What you are asked to do »
Please repeat exactly the lines from the one containing "Image resolution: width=572" through the last line of the records below, leaving out any pictures.

···

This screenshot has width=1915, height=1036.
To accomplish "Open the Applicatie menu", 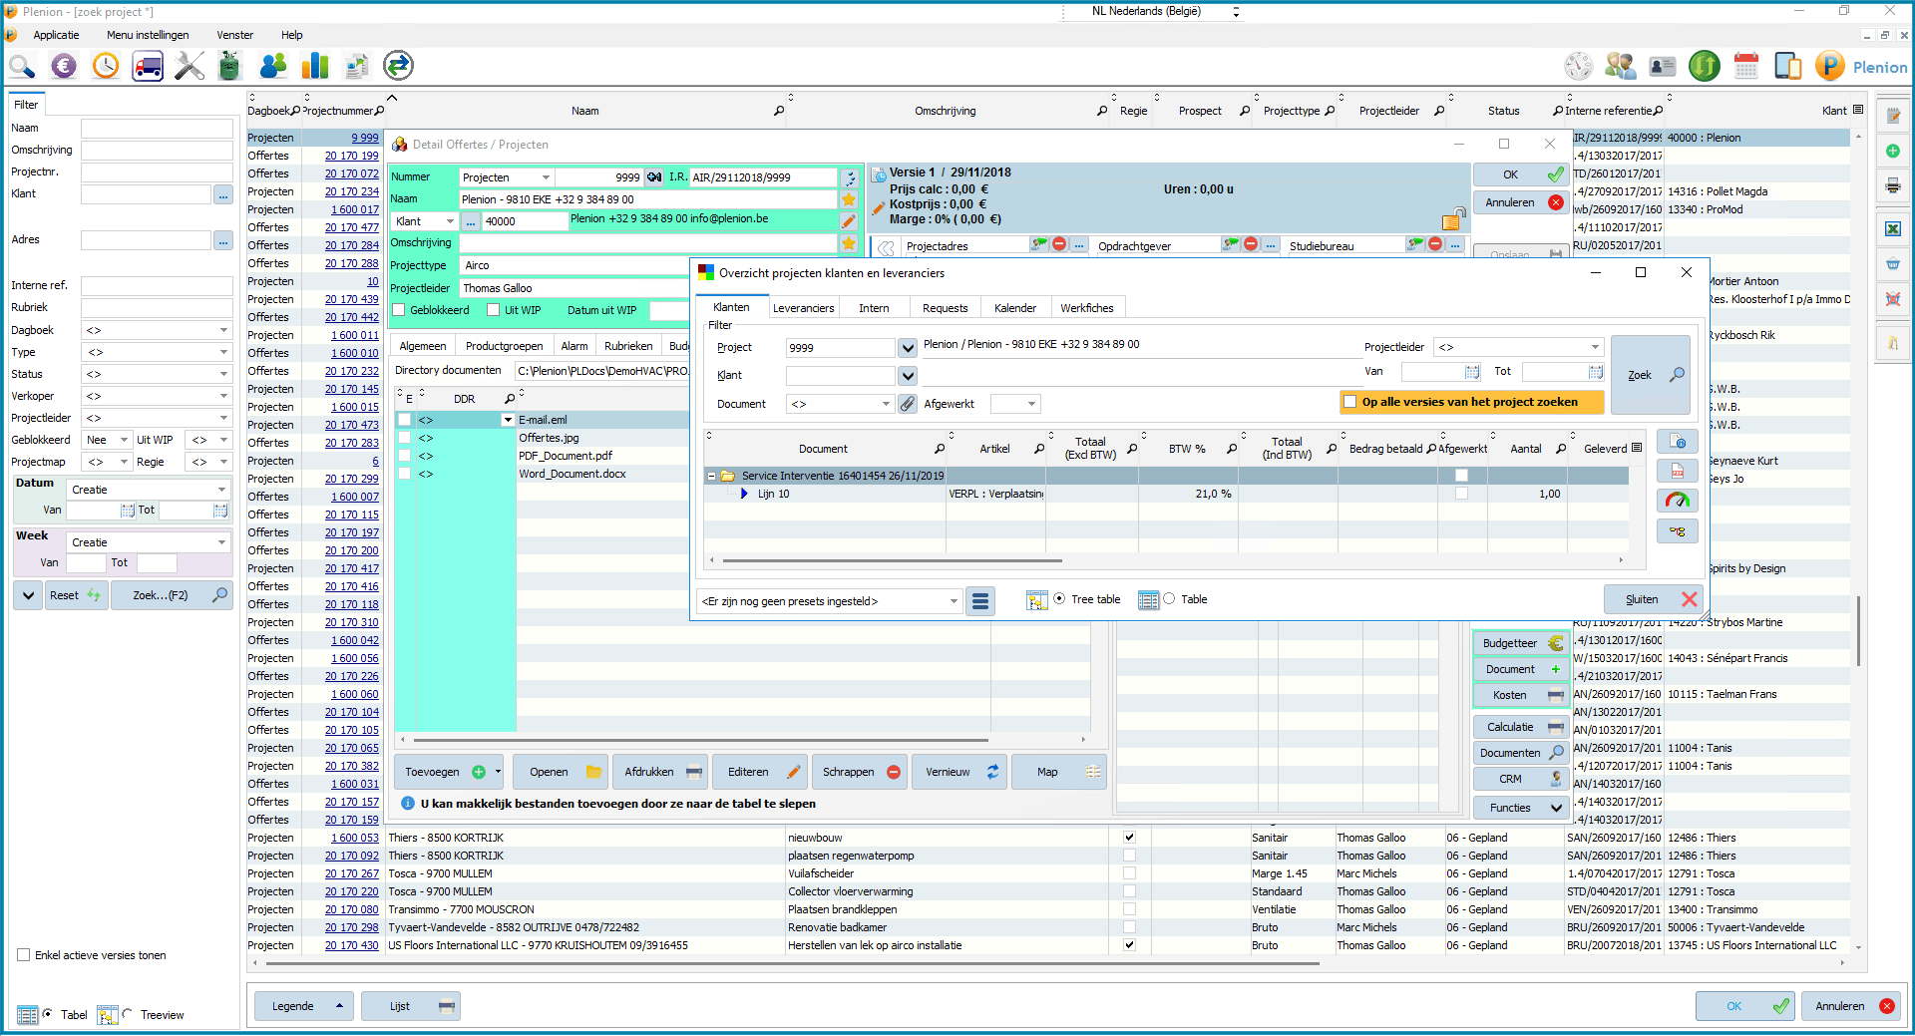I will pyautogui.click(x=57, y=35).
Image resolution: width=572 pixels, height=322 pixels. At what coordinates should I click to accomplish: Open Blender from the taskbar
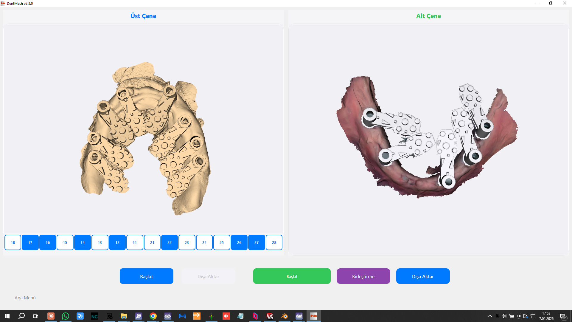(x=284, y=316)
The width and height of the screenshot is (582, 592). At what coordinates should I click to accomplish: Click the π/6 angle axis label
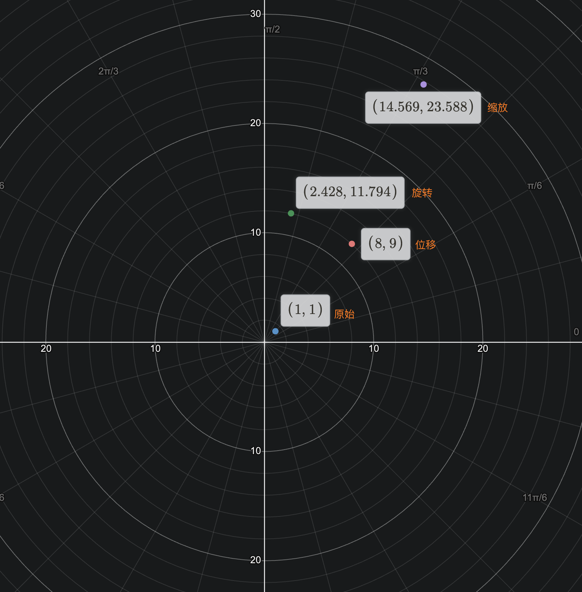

···

Worked solution »
Image resolution: width=572 pixels, height=322 pixels. At what coordinates should I click to accomplish: Open Blender from the taskbar
(x=284, y=316)
The width and height of the screenshot is (582, 592). At what coordinates should I click to accomplish: Click the π/6 angle axis label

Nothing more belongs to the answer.